* Assignment:
Full transcription, minus images: write out the listing below exactly as it appears.

* Records supplied:
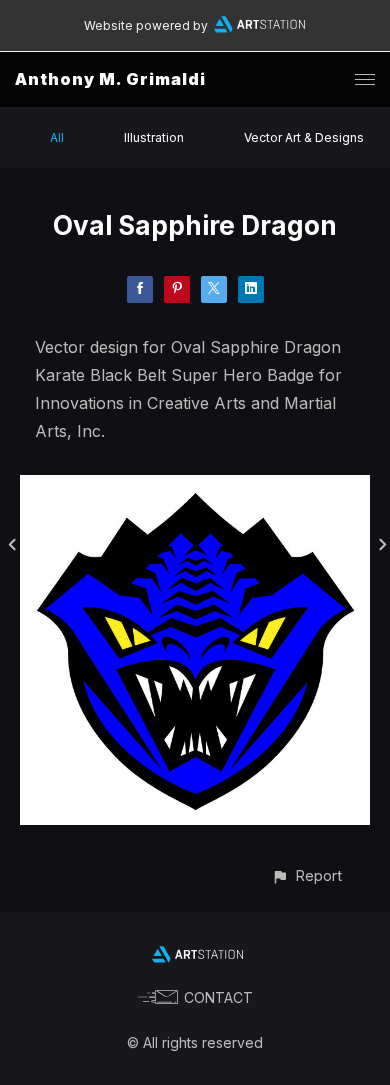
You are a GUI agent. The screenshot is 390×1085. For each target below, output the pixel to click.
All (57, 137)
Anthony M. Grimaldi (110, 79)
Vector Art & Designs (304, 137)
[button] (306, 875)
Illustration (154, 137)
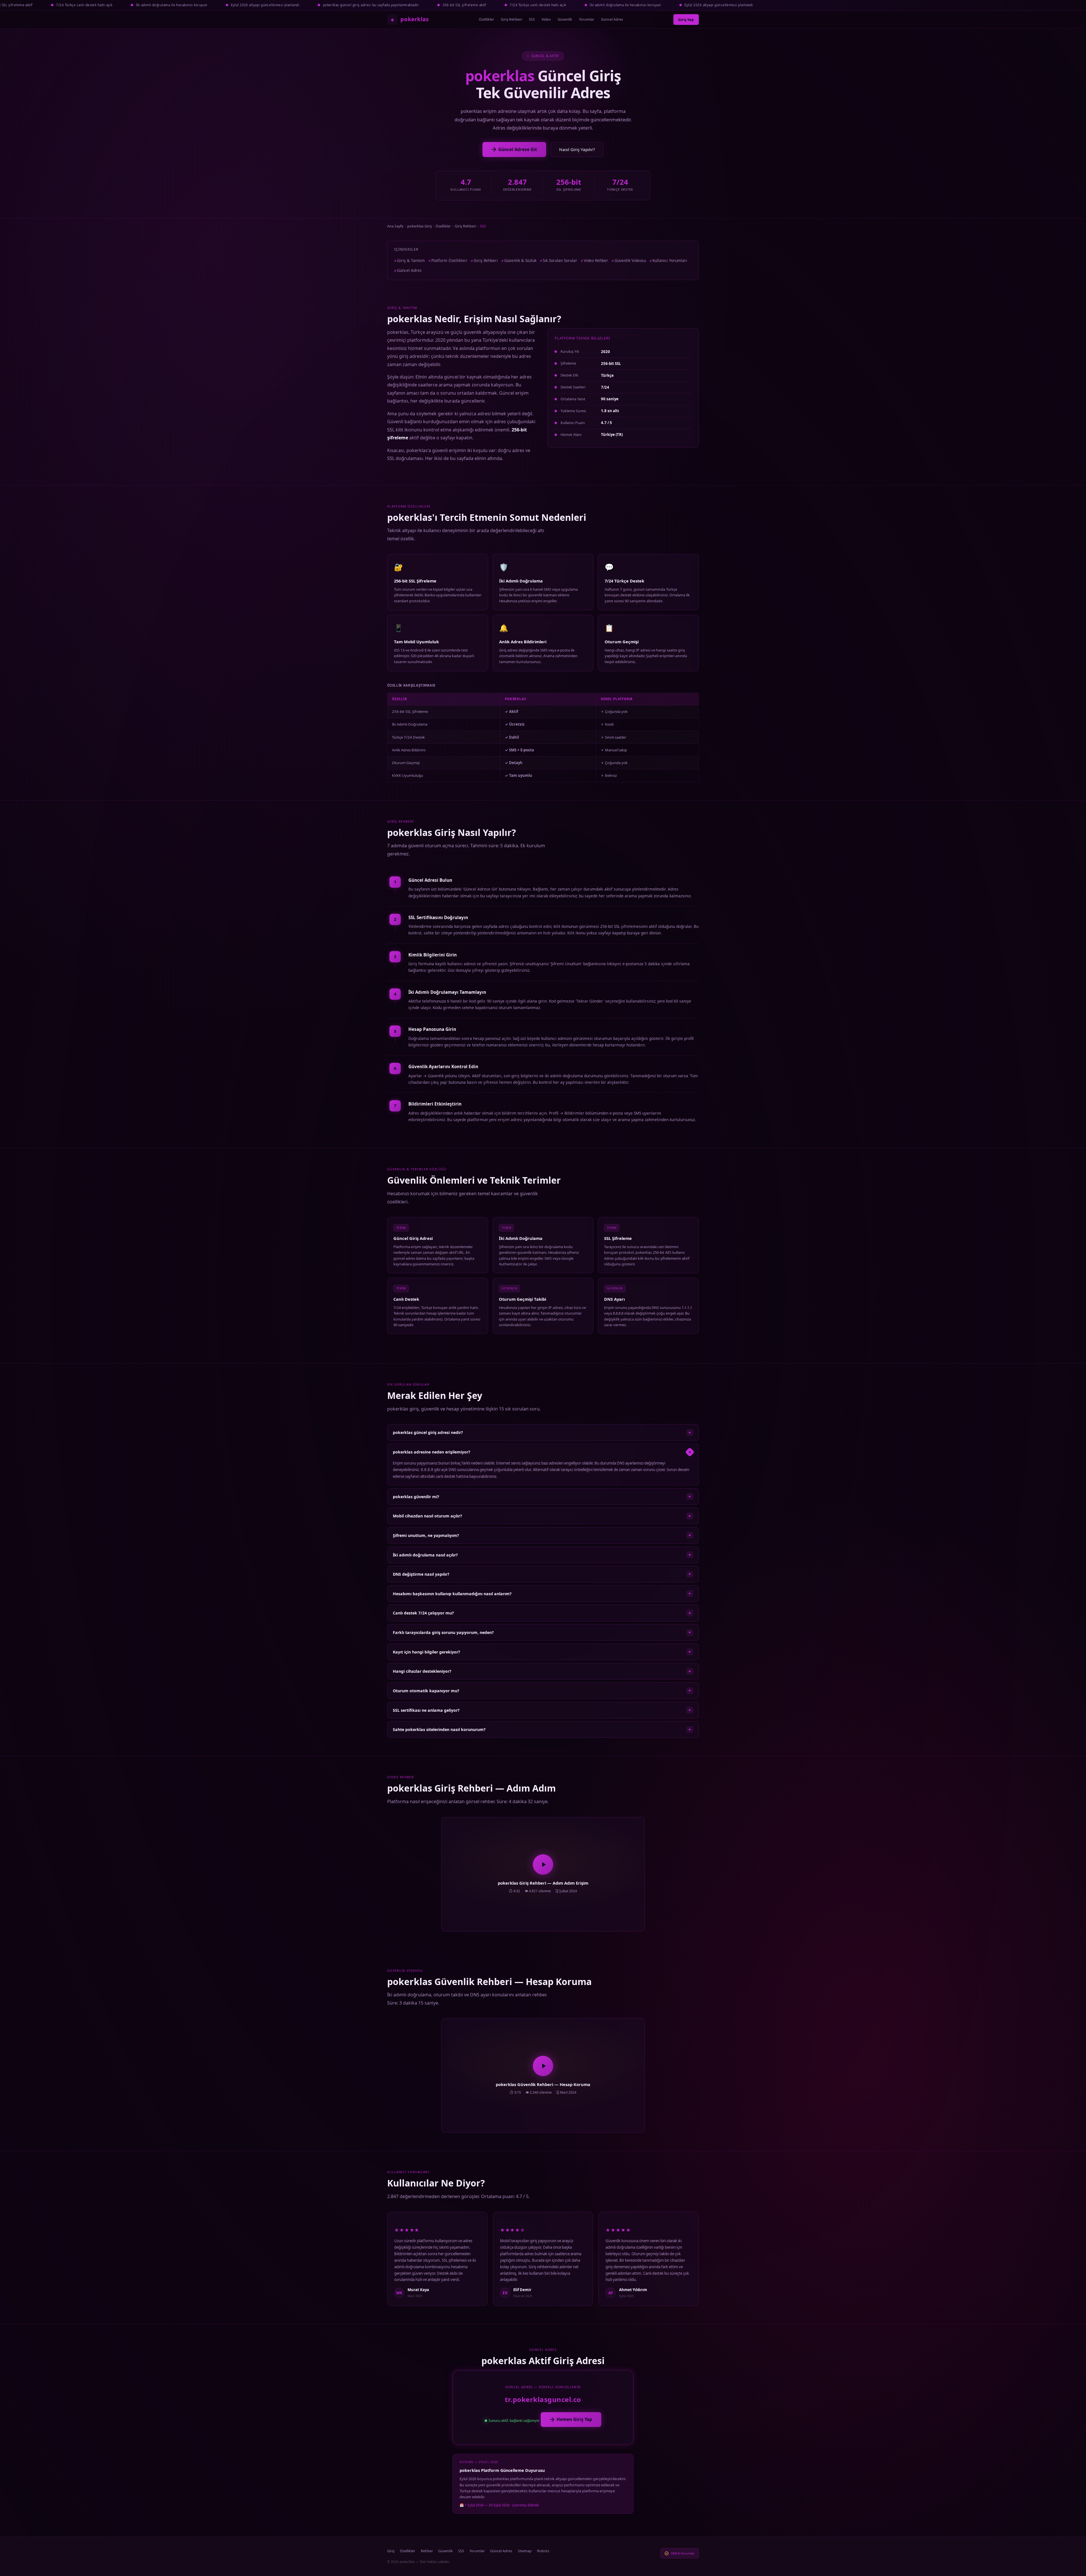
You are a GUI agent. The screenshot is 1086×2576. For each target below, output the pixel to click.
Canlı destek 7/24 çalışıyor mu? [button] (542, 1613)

* Response for this exercise:
You are a GUI agent. The screenshot is 390×1085. For each target below, output the pixel to click.
All (57, 137)
Anthony M. Grimaldi (110, 79)
Vector Art & Designs (304, 137)
[button] (306, 875)
Illustration (154, 137)
You are a GUI agent. The screenshot is 1086×2576. For each target below, output the pixel to click.
Canlı destek 7/24 çalışıyor mu? [button] (542, 1613)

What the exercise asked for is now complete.